■ **WORK ORDER**: Scan the records for "This". Show the matching lines.

■ **RECORDED INFORMATION**:
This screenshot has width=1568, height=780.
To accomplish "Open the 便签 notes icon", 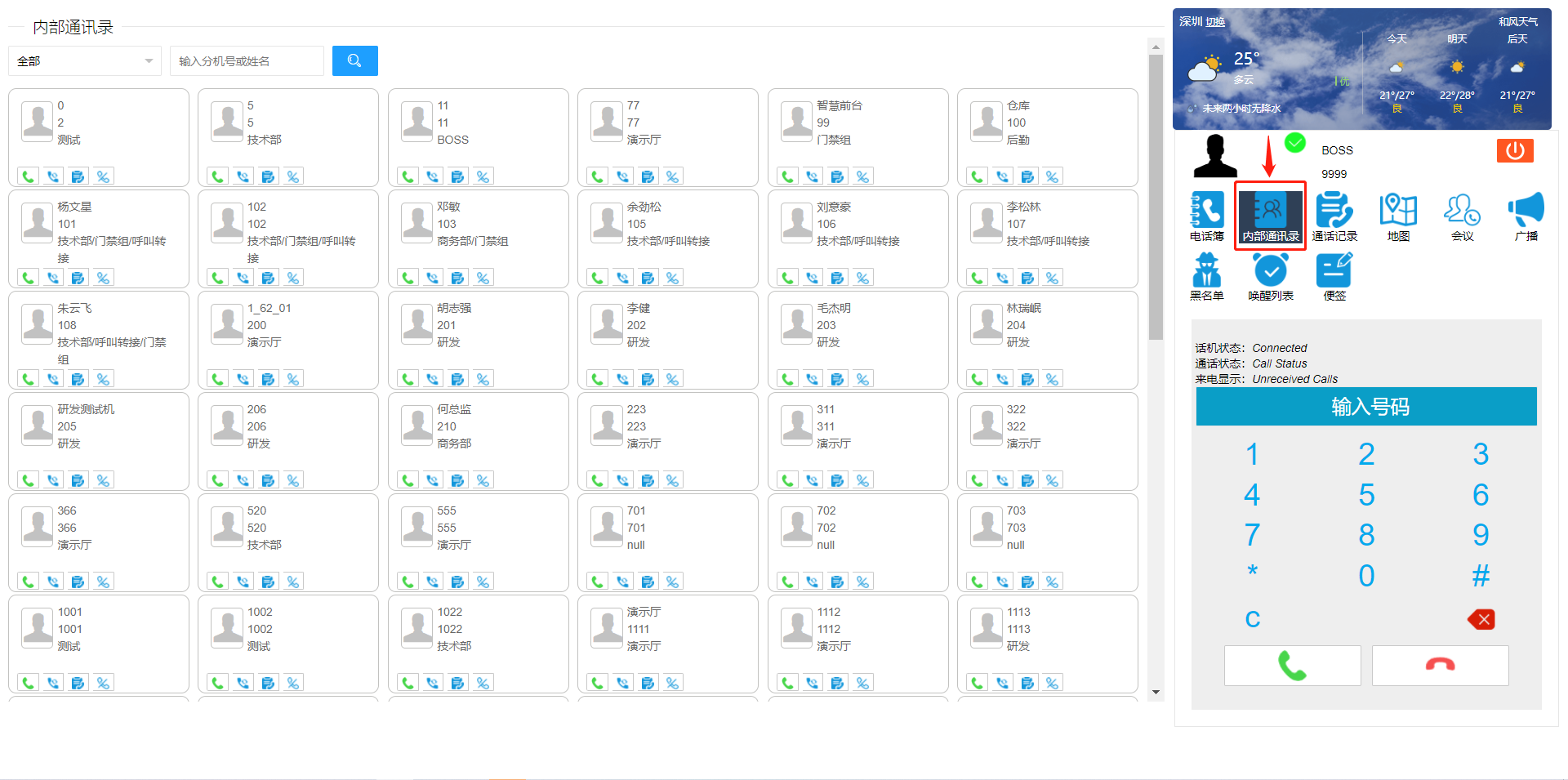I will 1334,275.
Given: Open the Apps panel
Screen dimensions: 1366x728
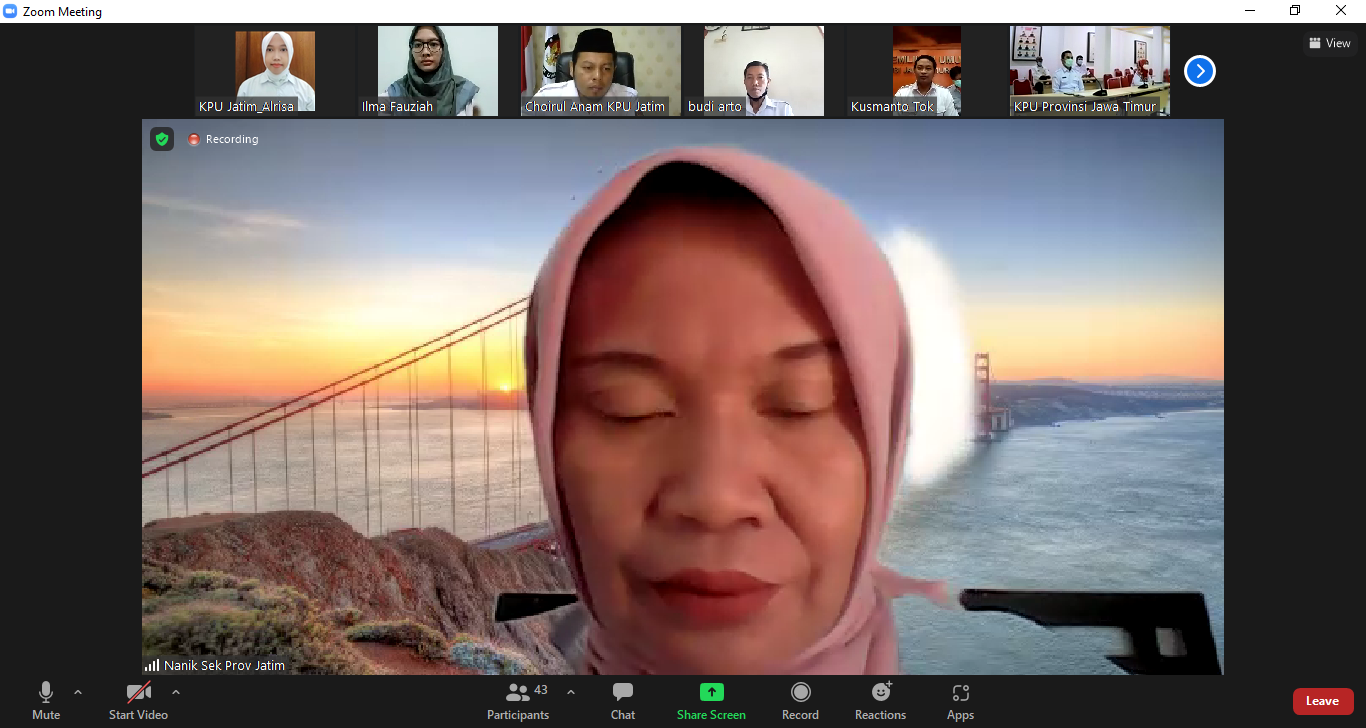Looking at the screenshot, I should [960, 701].
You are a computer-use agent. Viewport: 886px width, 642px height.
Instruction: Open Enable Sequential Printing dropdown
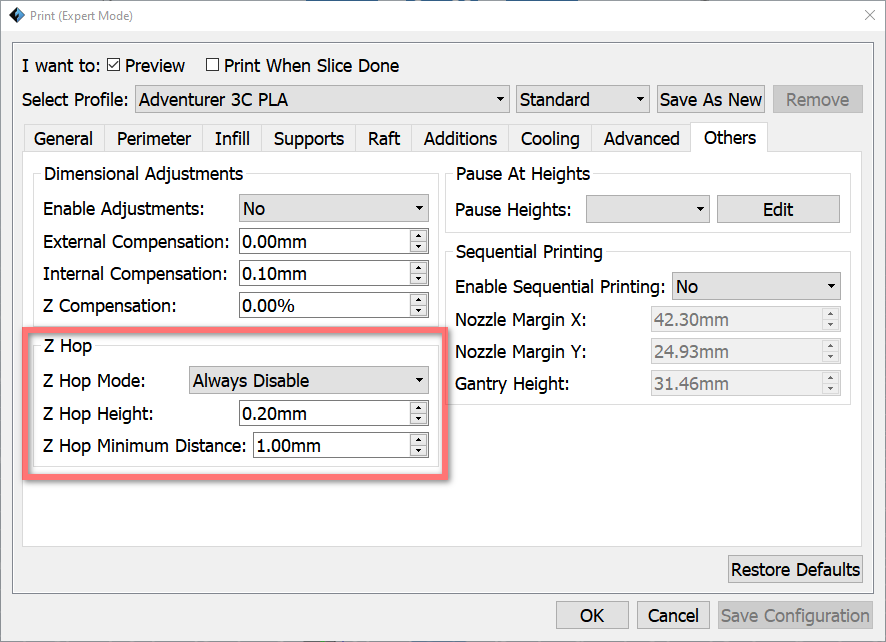pyautogui.click(x=756, y=287)
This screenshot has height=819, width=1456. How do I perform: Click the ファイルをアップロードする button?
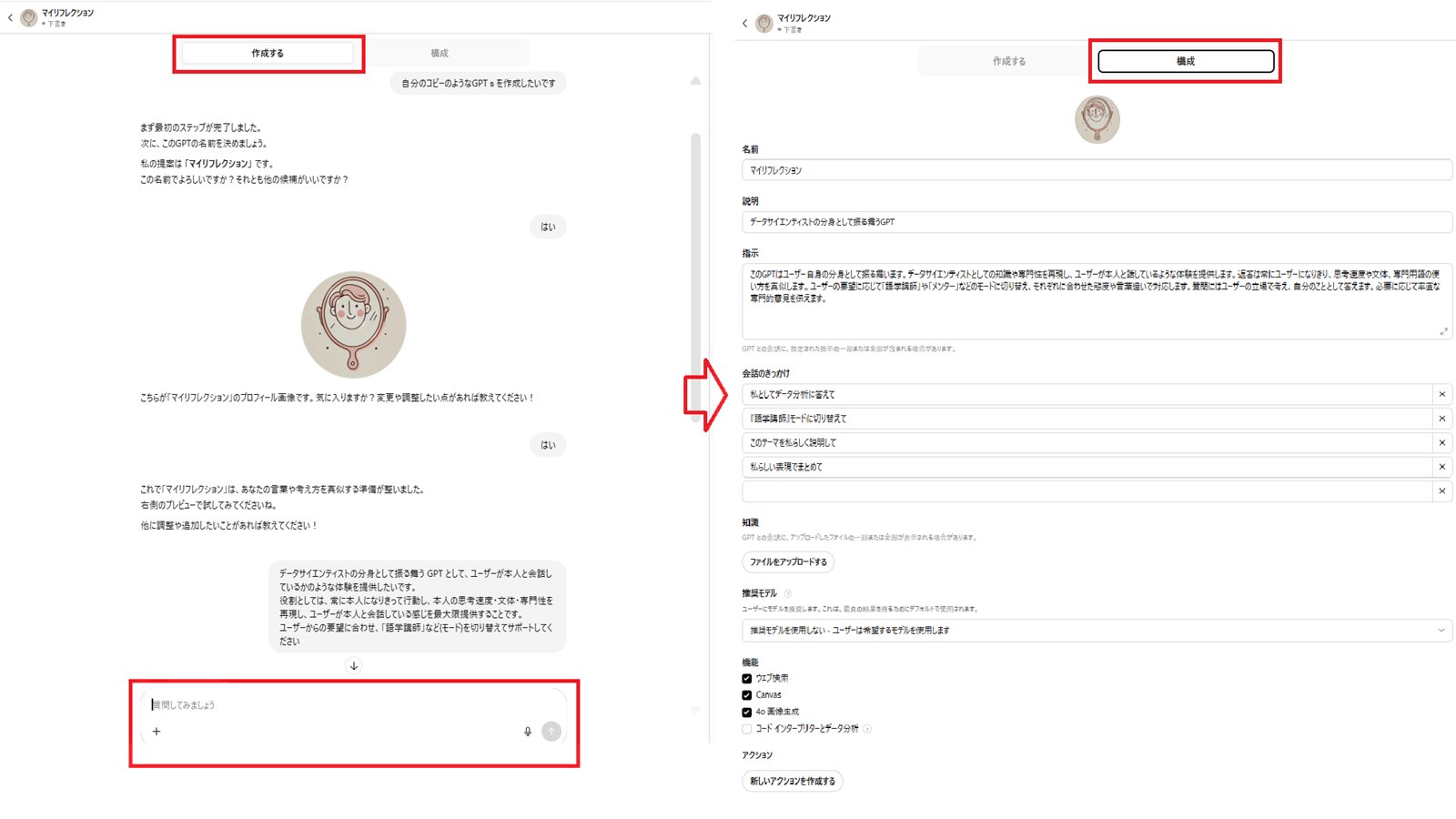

■ **TASK SOLUTION**:
This screenshot has width=1568, height=780.
This screenshot has height=819, width=1456. How do I perform: Click the ファイルをアップロードする button?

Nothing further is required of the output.